- [What is needed] Retype every one of the rows below line for line, changing no character.

- [Word and element location records]
--- BEGIN ---
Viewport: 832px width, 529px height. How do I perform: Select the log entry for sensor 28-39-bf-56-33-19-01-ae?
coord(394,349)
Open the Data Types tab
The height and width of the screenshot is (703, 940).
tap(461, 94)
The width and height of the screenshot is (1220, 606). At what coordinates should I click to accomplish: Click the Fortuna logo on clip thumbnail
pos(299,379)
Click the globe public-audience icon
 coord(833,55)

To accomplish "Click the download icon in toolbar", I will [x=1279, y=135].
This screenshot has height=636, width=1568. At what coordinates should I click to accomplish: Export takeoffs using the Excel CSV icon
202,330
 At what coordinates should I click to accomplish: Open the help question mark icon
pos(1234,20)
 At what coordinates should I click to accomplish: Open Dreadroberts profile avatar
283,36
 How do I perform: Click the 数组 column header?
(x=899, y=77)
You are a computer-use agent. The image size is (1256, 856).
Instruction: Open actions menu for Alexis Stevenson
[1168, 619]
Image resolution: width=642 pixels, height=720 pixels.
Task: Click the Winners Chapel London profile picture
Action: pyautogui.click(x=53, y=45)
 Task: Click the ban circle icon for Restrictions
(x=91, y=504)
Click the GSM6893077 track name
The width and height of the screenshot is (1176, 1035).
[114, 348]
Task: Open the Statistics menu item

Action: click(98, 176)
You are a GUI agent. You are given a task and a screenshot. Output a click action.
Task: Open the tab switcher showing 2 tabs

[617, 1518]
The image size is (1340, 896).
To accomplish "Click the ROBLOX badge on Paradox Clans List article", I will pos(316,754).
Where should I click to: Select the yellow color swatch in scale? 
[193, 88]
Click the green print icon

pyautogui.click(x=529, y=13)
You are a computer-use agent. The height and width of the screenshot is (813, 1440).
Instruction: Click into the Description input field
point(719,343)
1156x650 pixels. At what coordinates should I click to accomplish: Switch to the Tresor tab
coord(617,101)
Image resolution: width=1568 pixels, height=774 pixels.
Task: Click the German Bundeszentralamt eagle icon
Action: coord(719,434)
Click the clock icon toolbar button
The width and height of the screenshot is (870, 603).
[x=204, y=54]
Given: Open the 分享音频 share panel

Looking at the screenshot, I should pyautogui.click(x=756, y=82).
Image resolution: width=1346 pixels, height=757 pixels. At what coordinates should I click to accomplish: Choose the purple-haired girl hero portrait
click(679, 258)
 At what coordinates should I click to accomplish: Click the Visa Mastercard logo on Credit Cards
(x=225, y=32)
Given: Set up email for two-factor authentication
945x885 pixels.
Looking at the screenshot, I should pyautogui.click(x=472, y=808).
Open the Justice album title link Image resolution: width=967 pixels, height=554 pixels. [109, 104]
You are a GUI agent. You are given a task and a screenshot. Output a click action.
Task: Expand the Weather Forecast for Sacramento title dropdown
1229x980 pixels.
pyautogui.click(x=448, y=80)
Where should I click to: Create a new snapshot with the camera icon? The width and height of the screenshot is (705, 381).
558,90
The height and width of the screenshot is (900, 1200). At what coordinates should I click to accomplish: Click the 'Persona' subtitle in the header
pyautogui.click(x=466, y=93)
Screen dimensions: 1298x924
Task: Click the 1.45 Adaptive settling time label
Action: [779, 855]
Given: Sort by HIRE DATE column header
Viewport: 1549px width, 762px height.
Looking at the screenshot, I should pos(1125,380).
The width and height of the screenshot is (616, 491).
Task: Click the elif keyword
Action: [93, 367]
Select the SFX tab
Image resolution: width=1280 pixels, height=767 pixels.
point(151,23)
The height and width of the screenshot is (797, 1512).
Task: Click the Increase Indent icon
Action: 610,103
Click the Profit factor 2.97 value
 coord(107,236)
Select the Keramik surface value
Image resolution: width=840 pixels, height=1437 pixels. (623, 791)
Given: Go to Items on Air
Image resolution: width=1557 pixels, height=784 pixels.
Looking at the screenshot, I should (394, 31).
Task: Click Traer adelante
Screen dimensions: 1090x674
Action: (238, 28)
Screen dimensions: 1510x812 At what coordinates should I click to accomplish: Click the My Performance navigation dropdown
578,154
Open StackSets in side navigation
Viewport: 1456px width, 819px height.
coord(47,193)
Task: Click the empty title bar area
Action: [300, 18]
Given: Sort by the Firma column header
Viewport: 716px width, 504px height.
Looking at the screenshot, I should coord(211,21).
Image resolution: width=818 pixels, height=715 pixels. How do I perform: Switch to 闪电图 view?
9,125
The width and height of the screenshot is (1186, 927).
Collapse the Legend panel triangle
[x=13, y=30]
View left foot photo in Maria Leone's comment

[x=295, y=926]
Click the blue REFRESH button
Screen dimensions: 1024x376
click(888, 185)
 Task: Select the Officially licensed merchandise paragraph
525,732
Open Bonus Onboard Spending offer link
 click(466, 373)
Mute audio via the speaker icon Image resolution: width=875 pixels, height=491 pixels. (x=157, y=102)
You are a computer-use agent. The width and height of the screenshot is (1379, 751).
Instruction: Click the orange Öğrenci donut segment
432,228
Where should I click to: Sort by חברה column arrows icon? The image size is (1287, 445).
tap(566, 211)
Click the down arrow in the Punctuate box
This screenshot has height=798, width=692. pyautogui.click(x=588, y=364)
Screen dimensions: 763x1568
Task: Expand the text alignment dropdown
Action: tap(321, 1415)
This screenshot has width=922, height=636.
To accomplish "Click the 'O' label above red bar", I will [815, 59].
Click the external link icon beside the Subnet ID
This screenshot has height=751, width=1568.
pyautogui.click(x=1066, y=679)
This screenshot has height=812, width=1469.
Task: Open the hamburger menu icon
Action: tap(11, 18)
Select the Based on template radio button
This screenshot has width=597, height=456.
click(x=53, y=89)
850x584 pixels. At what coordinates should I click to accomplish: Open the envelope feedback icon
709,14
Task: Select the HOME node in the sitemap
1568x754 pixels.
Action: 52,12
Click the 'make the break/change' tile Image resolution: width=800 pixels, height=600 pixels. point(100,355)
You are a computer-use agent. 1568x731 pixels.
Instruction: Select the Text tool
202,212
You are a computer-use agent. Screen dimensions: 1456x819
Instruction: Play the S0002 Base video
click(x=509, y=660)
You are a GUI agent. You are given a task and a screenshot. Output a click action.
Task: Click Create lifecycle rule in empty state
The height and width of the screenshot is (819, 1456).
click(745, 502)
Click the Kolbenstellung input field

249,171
--- END ---
- [The solution]
Viewport: 832px width, 529px height. How do I perform: Select the log entry for sensor 28-39-bf-56-33-19-01-ae?
coord(394,349)
Open the Data Types tab
The height and width of the screenshot is (703, 940).
tap(461, 94)
The width and height of the screenshot is (1220, 606). At what coordinates should I click to accomplish: Click the Fortuna logo on clip thumbnail
pos(299,379)
Click the globe public-audience icon
 coord(833,55)

To accomplish "Click the download icon in toolbar", I will [x=1279, y=135].
This screenshot has height=636, width=1568. At what coordinates should I click to accomplish: Export takeoffs using the Excel CSV icon
202,330
 At what coordinates should I click to accomplish: Open the help question mark icon
pos(1234,20)
 At what coordinates should I click to accomplish: Open Dreadroberts profile avatar
283,36
 How do I perform: Click the 数组 column header?
(x=899, y=77)
You are a computer-use agent. The image size is (1256, 856).
Instruction: Open actions menu for Alexis Stevenson
[1168, 619]
Image resolution: width=642 pixels, height=720 pixels.
Task: Click the Winners Chapel London profile picture
Action: pyautogui.click(x=53, y=45)
 Task: Click the ban circle icon for Restrictions
(x=91, y=504)
Click the GSM6893077 track name
The width and height of the screenshot is (1176, 1035).
[114, 348]
Task: Open the Statistics menu item

Action: click(98, 176)
You are a GUI agent. You are given a task and a screenshot. Output a click action.
Task: Open the tab switcher showing 2 tabs

[617, 1518]
The image size is (1340, 896).
To accomplish "Click the ROBLOX badge on Paradox Clans List article", I will pos(316,754).
Where should I click to: Select the yellow color swatch in scale? 
[193, 88]
Click the green print icon

pyautogui.click(x=529, y=13)
You are a computer-use agent. The height and width of the screenshot is (813, 1440).
Instruction: Click into the Description input field
point(719,343)
1156x650 pixels. At what coordinates should I click to accomplish: Switch to the Tresor tab
coord(617,101)
Image resolution: width=1568 pixels, height=774 pixels.
Task: Click the German Bundeszentralamt eagle icon
Action: coord(719,434)
Click the clock icon toolbar button
The width and height of the screenshot is (870, 603).
[x=204, y=54]
Given: Open the 分享音频 share panel

Looking at the screenshot, I should pyautogui.click(x=756, y=82).
Image resolution: width=1346 pixels, height=757 pixels. At what coordinates should I click to accomplish: Choose the purple-haired girl hero portrait
click(679, 258)
 At what coordinates should I click to accomplish: Click the Visa Mastercard logo on Credit Cards
(x=225, y=32)
Given: Set up email for two-factor authentication
945x885 pixels.
Looking at the screenshot, I should pyautogui.click(x=472, y=808).
Open the Justice album title link Image resolution: width=967 pixels, height=554 pixels. [109, 104]
You are a GUI agent. You are given a task and a screenshot. Output a click action.
Task: Expand the Weather Forecast for Sacramento title dropdown
1229x980 pixels.
pyautogui.click(x=448, y=80)
Where should I click to: Create a new snapshot with the camera icon? The width and height of the screenshot is (705, 381).
558,90
The height and width of the screenshot is (900, 1200). At what coordinates should I click to accomplish: Click the 'Persona' subtitle in the header
pyautogui.click(x=466, y=93)
Screen dimensions: 1298x924
Task: Click the 1.45 Adaptive settling time label
Action: [779, 855]
Given: Sort by HIRE DATE column header
Viewport: 1549px width, 762px height.
Looking at the screenshot, I should pos(1125,380).
The width and height of the screenshot is (616, 491).
Task: Click the elif keyword
Action: [93, 367]
Select the SFX tab
Image resolution: width=1280 pixels, height=767 pixels.
point(151,23)
The height and width of the screenshot is (797, 1512).
Task: Click the Increase Indent icon
Action: 610,103
Click the Profit factor 2.97 value
 coord(107,236)
Select the Keramik surface value
Image resolution: width=840 pixels, height=1437 pixels. (623, 791)
Given: Go to Items on Air
Image resolution: width=1557 pixels, height=784 pixels.
Looking at the screenshot, I should (394, 31).
Task: Click Traer adelante
Screen dimensions: 1090x674
Action: (238, 28)
Screen dimensions: 1510x812 At what coordinates should I click to accomplish: Click the My Performance navigation dropdown
578,154
Open StackSets in side navigation
Viewport: 1456px width, 819px height.
coord(47,193)
Task: Click the empty title bar area
Action: [300, 18]
Given: Sort by the Firma column header
Viewport: 716px width, 504px height.
Looking at the screenshot, I should coord(211,21).
Image resolution: width=818 pixels, height=715 pixels. How do I perform: Switch to 闪电图 view?
9,125
The width and height of the screenshot is (1186, 927).
Collapse the Legend panel triangle
[x=13, y=30]
View left foot photo in Maria Leone's comment

[x=295, y=926]
Click the blue REFRESH button
Screen dimensions: 1024x376
click(888, 185)
 Task: Select the Officially licensed merchandise paragraph
525,732
Open Bonus Onboard Spending offer link
 click(466, 373)
Mute audio via the speaker icon Image resolution: width=875 pixels, height=491 pixels. (x=157, y=102)
You are a computer-use agent. The width and height of the screenshot is (1379, 751).
Instruction: Click the orange Öğrenci donut segment
432,228
Where should I click to: Sort by חברה column arrows icon? The image size is (1287, 445).
tap(566, 211)
Click the down arrow in the Punctuate box
This screenshot has height=798, width=692. pyautogui.click(x=588, y=364)
Screen dimensions: 763x1568
Task: Expand the text alignment dropdown
Action: tap(321, 1415)
This screenshot has width=922, height=636.
To accomplish "Click the 'O' label above red bar", I will [815, 59].
Click the external link icon beside the Subnet ID
This screenshot has height=751, width=1568.
pyautogui.click(x=1066, y=679)
This screenshot has height=812, width=1469.
Task: Open the hamburger menu icon
Action: tap(11, 18)
Select the Based on template radio button
This screenshot has width=597, height=456.
click(x=53, y=89)
850x584 pixels. At what coordinates should I click to accomplish: Open the envelope feedback icon
709,14
Task: Select the HOME node in the sitemap
1568x754 pixels.
Action: 52,12
Click the 'make the break/change' tile Image resolution: width=800 pixels, height=600 pixels. point(100,355)
You are a computer-use agent. 1568x731 pixels.
Instruction: Select the Text tool
202,212
You are a computer-use agent. Screen dimensions: 1456x819
Instruction: Play the S0002 Base video
click(x=509, y=660)
You are a GUI agent. You are given a task and a screenshot. Output a click action.
Task: Click Create lifecycle rule in empty state
The height and width of the screenshot is (819, 1456).
click(745, 502)
Click the Kolbenstellung input field

249,171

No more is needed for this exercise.